The artist will digitise participants’ work prior to the second workshop. During the second workshop participants will work on developing the zine, adding further audio/text/photographs. After the workshop the artist will edit the zine, and the PI will add text based on their observations of the workshops. Participants are to be given a £50 voucher for taking part in each workshop. Where possible the voucher type will be of their choosing
Who are the team and what do they bring?
- Beth Stone (Policy Studies, University of Bristol) is a researcher focused on the lived experience of homeless adults who identify as autistic. Her previous work has involved narrative research with autistic adults experiencing homelessness. As part of this project she conducted an extensive scoping review on cognitive impairments in homeless populations.
- Morgan Tipping is an artist whose practice is informed by collaborating with people caught between social, economic and political constraints. She co-creates inclusive, experimental spaces and experiences that explore social relationships and challenge power imbalances. She hopes this inspires critically engaged, structurally diverse and aesthetically liberated work. Morgan Tipping’s Website.
- Phil Cook (Henrietta Street) is the manager at the supported housing facility for autistic people in bath who have previously experienced homelessness or precarious housing, ‘Henrietta Street’. They will attend the workshops to support the participants.
- Autism and Homelessness Working Group is a multi-disciplinary group which involves collaboration between a number of organisations based in Bristol: Golden Key/Changing Futures, Bristol Housing First, Bristol Autism Spectrum Service, and the University of Bristol. The working group aims to examine how housing and homelessness services can increase accessibility and engagement for autistic people at risk of or experiencing homelessness.
What is to come?
It is acknowledged that this process will not necessarily result in changes for the participants involved. However, a robust dissemination plan aims to promote change in the way homelessness and supported housing provision is designed and adapted for autistic people.
A description of the process, elements of the zine generated from the session, and participants’ perspectives and recommendations for homelessness and supported housing design and adaptation will be written up in the following formats:
- Journal article (target journal: Autism)
- Public facing blog/webpage featuring the zine to be published on the University of Bristol and collaborator’s websites.

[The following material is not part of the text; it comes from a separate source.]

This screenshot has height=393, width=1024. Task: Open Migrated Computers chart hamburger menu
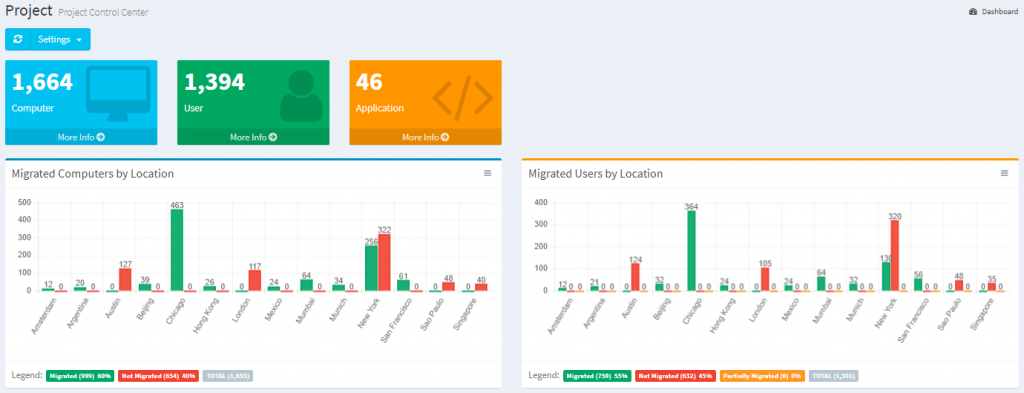tap(487, 173)
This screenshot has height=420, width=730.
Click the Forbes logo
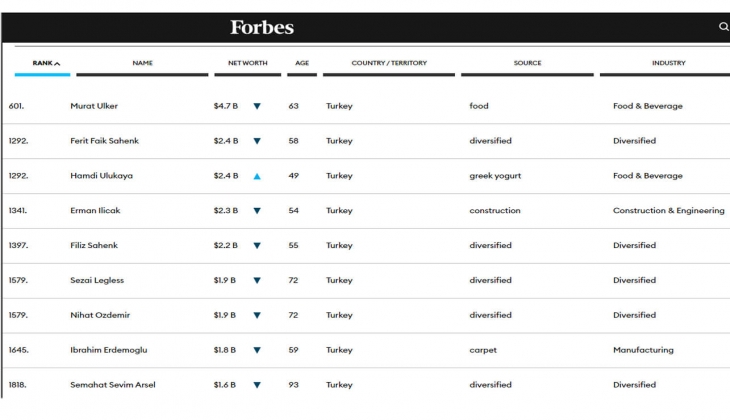click(x=262, y=27)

The Autism and Homelessness working group has previously run a multi-disciplinary event attempting to raise awareness of the link between homelessness and autism, and to improve practice. Findings from this workshop would be presented at a second event, aimed at housing commissioners, social care practitioners, and key stakeholders in homelessness services. The aim is to increase awareness of the link between homelessness and autism in the social care sector, and we are currently in talks with a Social Care Commissioner. There would be opportunity for participants to speak at this event, if they wanted to do so, dependent on securing additional funding.
It is hoped that learning from this process will inform the development of a similar project, working with autistic people who are currently street homeless or in emergency shelters. Additionally, findings from this process will inform the area of focus for a larger bid on improving accommodation provision for autistic people in the homelessness sector. It is envisaged that observation of co-production in the workshops will also help to develop ideas on how a larger research bid could utilise an inclusive or participatory research design.